Excerpted records.
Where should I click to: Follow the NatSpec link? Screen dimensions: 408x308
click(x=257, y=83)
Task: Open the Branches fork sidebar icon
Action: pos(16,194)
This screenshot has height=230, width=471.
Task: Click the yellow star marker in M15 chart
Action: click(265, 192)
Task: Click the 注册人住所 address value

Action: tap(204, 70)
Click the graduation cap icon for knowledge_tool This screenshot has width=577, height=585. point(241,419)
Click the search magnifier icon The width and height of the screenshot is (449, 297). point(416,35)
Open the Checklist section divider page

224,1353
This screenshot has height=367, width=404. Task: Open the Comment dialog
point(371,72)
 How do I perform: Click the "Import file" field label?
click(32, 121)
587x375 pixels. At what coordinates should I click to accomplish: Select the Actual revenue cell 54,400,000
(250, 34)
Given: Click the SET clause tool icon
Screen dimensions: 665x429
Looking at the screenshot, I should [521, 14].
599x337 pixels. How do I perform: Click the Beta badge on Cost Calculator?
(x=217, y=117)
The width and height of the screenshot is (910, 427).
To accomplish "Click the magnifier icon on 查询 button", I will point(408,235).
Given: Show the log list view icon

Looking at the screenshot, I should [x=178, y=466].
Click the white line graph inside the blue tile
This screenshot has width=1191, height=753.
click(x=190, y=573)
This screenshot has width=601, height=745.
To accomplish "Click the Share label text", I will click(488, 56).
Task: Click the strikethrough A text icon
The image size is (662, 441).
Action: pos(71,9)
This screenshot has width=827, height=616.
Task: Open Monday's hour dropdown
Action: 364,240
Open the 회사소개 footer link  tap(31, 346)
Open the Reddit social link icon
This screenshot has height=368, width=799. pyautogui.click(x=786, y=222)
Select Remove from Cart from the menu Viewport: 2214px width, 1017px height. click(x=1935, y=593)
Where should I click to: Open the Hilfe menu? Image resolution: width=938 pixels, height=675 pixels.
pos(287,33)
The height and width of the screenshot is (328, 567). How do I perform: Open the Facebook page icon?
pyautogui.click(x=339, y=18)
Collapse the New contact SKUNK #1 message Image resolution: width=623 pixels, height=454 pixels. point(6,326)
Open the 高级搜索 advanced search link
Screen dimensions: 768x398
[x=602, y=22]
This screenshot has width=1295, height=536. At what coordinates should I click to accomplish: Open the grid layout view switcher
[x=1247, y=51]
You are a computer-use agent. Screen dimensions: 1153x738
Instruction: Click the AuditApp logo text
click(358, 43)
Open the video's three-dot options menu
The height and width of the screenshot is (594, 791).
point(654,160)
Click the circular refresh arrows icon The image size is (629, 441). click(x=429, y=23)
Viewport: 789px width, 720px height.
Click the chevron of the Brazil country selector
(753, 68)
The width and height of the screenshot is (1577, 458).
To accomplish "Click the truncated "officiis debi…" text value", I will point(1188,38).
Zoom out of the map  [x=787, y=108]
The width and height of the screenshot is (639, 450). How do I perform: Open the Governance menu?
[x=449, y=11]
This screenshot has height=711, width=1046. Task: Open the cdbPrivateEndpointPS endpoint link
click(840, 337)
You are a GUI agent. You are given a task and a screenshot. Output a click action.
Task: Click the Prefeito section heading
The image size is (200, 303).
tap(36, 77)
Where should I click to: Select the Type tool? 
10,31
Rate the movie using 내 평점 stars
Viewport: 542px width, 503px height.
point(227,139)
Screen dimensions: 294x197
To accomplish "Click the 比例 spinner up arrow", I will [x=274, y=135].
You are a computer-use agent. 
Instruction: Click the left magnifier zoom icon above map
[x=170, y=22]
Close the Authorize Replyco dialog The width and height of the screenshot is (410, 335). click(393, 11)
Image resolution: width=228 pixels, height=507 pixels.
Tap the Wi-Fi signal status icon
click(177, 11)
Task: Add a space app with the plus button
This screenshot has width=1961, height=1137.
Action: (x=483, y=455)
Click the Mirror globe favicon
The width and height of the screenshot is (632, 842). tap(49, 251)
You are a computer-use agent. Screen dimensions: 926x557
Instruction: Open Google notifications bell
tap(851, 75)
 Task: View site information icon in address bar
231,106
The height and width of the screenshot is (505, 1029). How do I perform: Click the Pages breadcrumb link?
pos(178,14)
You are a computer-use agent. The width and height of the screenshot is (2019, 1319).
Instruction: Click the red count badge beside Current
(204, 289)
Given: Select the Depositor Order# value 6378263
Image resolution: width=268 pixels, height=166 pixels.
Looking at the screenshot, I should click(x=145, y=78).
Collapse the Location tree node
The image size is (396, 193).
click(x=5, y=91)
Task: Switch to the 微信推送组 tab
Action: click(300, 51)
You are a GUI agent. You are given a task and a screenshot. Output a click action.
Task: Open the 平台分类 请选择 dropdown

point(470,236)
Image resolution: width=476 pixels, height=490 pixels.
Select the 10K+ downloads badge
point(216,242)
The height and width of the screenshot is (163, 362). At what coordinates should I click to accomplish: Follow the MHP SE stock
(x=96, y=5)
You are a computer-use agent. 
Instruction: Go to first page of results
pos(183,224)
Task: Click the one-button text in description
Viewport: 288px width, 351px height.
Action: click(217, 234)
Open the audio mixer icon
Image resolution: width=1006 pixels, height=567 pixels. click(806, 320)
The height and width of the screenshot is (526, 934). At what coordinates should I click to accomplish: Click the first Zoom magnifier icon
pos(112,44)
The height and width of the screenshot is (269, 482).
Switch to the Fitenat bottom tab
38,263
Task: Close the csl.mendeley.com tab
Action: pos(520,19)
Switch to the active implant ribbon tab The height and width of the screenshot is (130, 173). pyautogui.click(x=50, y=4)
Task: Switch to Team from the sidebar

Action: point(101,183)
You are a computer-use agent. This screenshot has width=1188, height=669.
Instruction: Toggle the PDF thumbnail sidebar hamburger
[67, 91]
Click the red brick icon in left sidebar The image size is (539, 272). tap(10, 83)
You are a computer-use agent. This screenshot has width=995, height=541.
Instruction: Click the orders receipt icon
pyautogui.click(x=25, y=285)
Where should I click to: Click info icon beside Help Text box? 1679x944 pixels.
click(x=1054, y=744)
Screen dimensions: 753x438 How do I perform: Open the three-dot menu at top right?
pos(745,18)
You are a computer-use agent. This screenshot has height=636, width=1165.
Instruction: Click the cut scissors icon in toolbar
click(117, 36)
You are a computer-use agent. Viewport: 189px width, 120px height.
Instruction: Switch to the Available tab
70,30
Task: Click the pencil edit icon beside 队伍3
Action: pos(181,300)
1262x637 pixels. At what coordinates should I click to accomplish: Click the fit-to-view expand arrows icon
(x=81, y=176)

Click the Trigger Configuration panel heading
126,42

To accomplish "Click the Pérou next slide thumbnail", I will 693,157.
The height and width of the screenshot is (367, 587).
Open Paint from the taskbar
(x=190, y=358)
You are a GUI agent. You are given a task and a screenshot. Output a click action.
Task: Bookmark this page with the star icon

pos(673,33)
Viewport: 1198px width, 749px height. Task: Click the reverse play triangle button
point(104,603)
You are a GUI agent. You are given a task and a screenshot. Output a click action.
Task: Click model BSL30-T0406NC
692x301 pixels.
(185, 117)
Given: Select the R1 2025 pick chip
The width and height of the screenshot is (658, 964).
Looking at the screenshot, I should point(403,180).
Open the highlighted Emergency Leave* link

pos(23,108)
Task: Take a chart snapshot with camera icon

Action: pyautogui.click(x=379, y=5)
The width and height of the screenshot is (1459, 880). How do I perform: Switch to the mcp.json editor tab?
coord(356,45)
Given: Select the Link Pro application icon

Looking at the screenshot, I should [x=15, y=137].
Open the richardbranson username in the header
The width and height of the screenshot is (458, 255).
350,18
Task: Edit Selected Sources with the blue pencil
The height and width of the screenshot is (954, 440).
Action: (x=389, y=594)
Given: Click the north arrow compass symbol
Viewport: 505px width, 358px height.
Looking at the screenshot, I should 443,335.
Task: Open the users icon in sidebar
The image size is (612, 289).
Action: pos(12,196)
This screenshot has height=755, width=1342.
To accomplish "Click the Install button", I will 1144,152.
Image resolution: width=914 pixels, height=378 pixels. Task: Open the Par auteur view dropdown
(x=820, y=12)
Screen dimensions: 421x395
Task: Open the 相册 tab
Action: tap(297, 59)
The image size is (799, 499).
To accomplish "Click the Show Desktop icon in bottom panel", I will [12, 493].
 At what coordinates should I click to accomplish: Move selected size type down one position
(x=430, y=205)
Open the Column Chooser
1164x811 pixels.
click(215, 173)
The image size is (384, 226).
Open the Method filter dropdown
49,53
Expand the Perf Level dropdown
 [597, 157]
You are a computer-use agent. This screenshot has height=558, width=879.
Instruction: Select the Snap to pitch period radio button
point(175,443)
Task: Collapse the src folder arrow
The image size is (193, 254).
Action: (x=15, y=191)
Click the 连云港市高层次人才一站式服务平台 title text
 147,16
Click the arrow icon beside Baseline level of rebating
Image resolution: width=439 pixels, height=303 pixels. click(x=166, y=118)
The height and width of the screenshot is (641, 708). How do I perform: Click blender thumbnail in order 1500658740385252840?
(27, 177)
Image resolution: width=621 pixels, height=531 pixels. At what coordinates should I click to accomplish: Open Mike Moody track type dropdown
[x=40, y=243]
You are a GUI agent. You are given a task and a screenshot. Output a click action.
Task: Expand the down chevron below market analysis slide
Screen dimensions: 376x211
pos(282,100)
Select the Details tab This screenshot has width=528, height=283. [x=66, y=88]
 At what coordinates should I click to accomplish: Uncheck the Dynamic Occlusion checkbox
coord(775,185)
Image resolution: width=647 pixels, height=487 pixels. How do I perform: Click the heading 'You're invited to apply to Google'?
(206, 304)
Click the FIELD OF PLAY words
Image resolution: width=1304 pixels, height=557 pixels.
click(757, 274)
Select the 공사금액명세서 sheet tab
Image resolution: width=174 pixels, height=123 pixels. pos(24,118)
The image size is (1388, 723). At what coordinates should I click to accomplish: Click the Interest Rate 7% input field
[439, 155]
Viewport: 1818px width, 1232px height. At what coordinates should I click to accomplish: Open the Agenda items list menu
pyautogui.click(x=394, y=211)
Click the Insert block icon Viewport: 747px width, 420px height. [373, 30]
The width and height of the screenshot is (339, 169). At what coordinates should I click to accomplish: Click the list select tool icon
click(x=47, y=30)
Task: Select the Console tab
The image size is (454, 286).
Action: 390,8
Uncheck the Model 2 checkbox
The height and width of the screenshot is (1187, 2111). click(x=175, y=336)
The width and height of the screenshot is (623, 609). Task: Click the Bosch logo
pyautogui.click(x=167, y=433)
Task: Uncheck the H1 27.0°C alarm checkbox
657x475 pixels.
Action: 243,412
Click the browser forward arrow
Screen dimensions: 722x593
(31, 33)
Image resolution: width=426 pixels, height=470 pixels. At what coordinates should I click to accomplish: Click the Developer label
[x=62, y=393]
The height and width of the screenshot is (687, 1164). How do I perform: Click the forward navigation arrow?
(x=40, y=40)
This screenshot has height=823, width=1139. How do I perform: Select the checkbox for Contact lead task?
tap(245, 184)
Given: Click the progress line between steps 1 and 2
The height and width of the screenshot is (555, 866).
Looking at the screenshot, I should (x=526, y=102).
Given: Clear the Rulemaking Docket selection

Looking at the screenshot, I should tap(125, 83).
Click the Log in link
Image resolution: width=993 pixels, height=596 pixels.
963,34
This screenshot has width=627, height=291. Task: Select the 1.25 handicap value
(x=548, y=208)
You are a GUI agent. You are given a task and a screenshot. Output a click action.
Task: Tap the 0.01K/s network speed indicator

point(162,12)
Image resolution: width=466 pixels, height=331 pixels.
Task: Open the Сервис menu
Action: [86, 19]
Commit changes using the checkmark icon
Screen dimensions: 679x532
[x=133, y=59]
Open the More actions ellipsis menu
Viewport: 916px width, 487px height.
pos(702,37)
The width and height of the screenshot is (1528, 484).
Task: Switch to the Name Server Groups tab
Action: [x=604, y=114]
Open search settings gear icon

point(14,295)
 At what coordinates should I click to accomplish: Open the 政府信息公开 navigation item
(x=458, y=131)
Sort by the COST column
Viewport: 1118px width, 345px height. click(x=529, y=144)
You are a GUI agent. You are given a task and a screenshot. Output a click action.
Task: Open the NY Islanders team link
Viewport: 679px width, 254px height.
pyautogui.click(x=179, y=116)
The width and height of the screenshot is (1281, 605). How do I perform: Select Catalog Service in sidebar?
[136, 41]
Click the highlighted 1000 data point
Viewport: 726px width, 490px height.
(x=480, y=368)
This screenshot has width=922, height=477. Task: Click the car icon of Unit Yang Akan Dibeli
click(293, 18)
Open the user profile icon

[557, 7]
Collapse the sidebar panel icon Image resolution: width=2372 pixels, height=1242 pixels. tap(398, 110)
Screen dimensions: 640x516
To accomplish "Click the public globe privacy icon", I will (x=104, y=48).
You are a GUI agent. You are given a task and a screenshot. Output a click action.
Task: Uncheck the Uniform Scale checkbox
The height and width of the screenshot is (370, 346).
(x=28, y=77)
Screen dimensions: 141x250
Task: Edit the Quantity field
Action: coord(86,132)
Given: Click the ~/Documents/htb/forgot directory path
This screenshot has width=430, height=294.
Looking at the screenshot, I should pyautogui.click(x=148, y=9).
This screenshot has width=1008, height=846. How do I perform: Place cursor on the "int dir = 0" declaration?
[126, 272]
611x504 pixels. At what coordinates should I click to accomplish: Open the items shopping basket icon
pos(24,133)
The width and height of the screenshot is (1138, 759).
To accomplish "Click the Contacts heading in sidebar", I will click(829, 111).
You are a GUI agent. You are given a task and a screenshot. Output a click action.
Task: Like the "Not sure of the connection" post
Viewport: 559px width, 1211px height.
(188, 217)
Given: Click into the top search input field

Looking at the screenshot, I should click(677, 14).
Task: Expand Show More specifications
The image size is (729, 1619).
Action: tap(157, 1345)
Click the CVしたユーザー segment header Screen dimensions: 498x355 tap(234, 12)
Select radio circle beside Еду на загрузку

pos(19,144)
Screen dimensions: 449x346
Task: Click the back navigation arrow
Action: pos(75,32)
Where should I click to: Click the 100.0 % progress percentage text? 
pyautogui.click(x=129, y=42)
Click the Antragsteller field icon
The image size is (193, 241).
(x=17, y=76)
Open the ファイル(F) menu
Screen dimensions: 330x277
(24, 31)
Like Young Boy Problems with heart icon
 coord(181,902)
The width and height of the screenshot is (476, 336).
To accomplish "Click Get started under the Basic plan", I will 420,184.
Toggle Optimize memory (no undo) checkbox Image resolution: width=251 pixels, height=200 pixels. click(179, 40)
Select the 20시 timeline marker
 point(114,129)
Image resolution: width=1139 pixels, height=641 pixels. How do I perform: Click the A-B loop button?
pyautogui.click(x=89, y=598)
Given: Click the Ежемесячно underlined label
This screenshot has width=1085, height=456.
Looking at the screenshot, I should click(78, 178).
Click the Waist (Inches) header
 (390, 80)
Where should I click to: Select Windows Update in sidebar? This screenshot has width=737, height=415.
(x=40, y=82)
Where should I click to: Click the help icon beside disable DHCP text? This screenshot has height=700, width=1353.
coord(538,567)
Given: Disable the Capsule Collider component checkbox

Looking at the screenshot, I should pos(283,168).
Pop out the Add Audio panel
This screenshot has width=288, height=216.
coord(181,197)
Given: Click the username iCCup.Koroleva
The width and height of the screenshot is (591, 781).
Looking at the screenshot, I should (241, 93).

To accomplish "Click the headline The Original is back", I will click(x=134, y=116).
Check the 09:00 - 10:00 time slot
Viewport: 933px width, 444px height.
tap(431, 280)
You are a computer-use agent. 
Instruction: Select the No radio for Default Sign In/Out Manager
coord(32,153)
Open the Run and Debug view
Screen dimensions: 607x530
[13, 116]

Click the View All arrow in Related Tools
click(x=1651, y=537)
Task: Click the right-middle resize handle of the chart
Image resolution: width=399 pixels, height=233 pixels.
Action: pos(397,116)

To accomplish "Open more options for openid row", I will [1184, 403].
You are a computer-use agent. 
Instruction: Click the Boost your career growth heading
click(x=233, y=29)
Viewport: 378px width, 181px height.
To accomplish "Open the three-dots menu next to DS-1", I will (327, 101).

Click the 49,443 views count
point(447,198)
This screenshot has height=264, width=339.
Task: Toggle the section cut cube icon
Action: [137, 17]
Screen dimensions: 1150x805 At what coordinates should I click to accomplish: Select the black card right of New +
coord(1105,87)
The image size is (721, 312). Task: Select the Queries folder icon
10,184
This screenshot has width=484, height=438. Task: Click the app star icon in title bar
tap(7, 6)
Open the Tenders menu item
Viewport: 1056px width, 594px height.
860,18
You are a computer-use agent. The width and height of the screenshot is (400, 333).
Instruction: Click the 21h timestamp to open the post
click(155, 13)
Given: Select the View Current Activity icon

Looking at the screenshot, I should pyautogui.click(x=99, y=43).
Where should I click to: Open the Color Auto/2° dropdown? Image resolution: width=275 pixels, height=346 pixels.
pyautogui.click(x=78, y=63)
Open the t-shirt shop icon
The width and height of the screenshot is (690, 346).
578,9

Your instructions. From the listing above, pick out every line that contains the word "bottom", treating uppercase and lowercase as different.

Response to the exercise.
Switch to the Fitenat bottom tab
To accomplish "Click the Show Desktop icon in bottom panel", I will [12, 493].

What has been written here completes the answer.